- _ACTION ITEM_
Pick out every line in the data below that holds "dimensions".

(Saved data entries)
- Opening Delimiter -
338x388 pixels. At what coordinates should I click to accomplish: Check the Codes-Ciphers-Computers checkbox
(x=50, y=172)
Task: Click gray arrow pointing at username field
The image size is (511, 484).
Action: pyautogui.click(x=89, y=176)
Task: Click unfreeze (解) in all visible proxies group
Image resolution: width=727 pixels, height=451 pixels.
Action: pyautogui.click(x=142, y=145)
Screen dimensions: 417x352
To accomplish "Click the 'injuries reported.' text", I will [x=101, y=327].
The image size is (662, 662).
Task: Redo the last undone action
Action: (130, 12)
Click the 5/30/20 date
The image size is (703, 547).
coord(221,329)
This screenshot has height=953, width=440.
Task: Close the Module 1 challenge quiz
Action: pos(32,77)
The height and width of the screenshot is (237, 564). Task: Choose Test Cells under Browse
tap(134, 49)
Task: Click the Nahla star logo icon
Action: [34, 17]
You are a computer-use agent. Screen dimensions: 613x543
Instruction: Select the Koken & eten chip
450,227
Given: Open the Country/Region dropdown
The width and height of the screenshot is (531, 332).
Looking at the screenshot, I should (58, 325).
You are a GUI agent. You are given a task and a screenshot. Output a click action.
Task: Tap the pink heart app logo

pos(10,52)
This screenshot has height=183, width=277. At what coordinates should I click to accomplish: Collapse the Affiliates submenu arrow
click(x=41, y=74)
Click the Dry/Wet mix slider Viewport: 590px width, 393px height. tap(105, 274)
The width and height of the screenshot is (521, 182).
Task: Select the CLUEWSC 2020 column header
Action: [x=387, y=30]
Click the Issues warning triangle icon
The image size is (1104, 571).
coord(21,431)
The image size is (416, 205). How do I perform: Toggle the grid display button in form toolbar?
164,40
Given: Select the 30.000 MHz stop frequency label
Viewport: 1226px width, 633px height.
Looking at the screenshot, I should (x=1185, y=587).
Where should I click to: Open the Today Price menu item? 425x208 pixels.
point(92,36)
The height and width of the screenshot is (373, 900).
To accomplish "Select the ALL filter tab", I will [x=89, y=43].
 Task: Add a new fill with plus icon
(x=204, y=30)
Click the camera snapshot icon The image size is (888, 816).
- Closing Delimiter -
- _ANSWER FOR THIS EXERCISE_
Screen dimensions: 417x352
You are a computer-use agent. Screen dimensions: 613x543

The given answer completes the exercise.